Ah. Thinking about the new device use case helps. Everything must be accessible 
and decryptable using only the iCloud passphrase. But if the same passphrase is 
used both to authorize access to the data and to decrypt it, then Apple has the 
passphrase to decrypt each time the user logs in, do they not? So encryption 
prevents against third parties seeing the data, but not Apple itself. Or 
perhaps the passphrase is used to generate two independent secrets and the 
passphrase itself is never sent over the wire?

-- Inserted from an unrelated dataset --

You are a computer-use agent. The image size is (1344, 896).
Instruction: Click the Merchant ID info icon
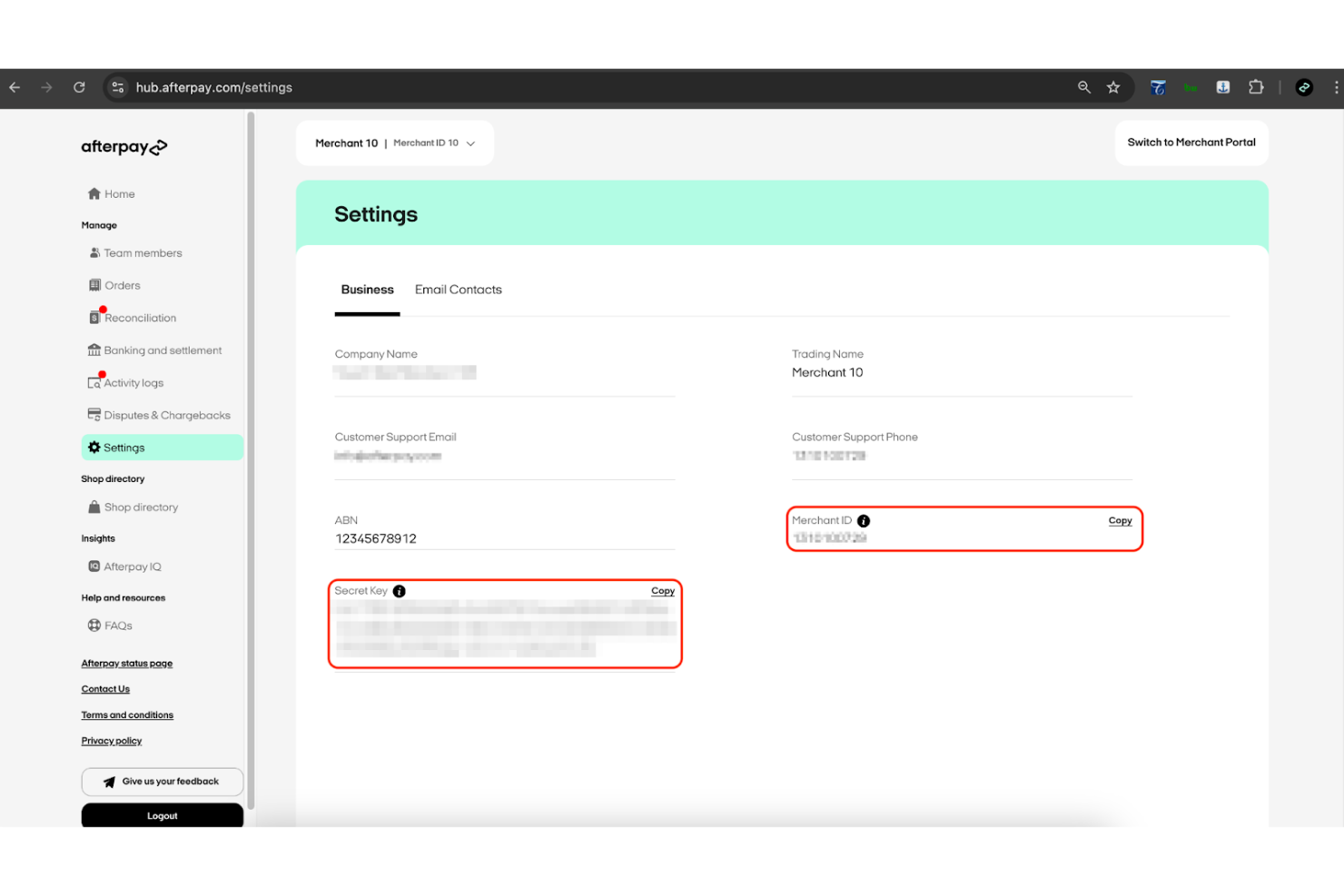click(863, 520)
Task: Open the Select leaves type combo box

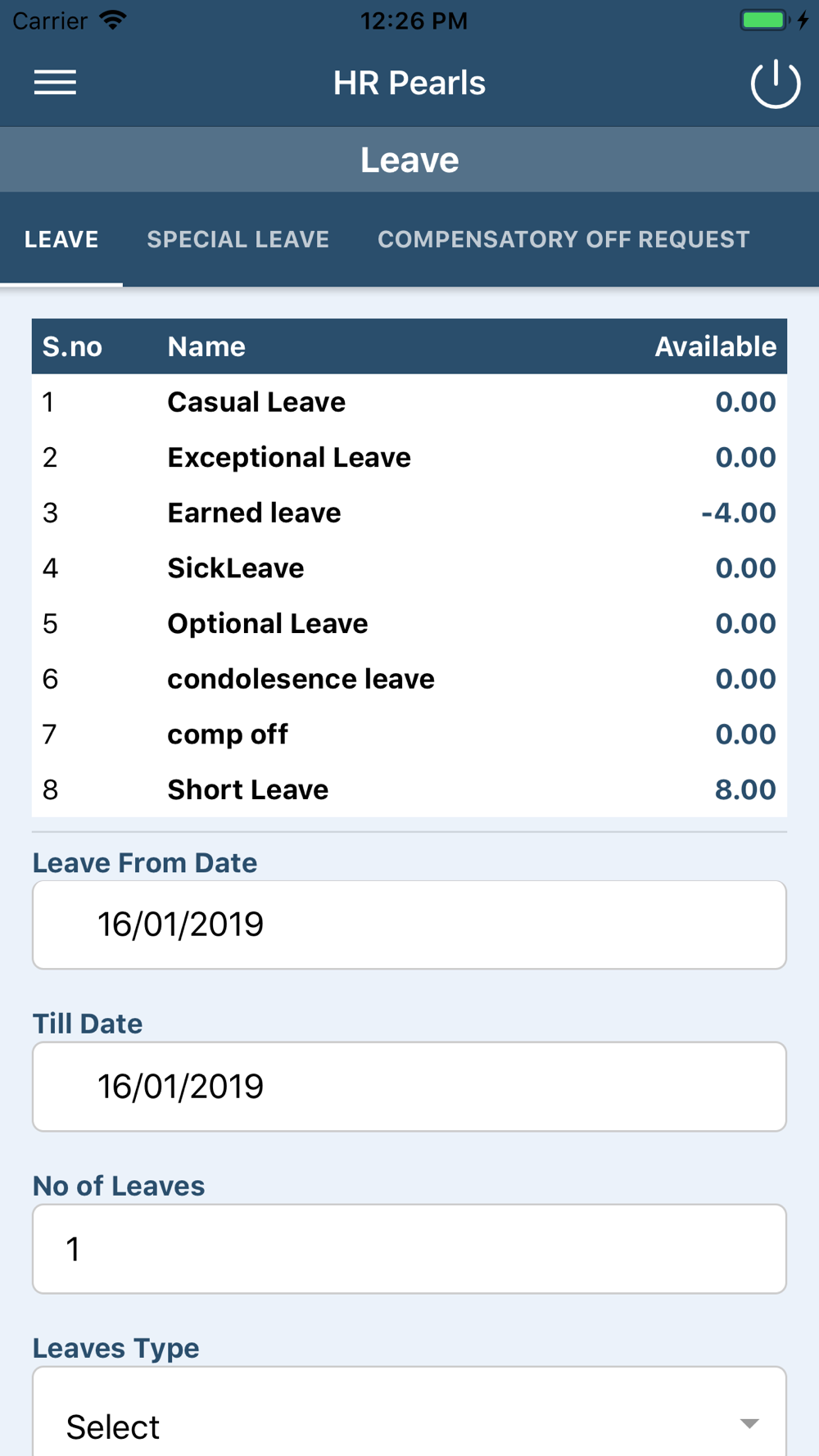Action: tap(410, 1412)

> On Jun 29, 2017, at 12:27 AM, Jens Alfke <j...@mooseyard.com> wrote:
> 
> 
>> On Jun 28, 2017, at 8:04 PM, Dave Fernandes <dave.fernan...@utoronto.ca 
>> <mailto:dave.fernan...@utoronto.ca>> wrote:
>> 
>> So everything is protected by the iCloud Drive service key, but what does 
>> “which is then stored with the user’s iCloud account” mean? Is it stored on 
>> the device or in iCloud? That makes all the difference.
> 
> I agree it’s vague. The way I read it is that the service key is stored with 
> other account data in iCloud, but the account data is itself encrypted via 
> the user’s passphrase (which is not known to Apple.)
> 
> If the service key were stored locally, that would beg the question of how it 
> gets from one device to another. You have to be able to access everything 
> from a new device by logging into iCloud, so any secrets have to be stored 
> online. But by encrypting them using the passphrase, Apple prevents anyone 
> else (including themselves) from reading them.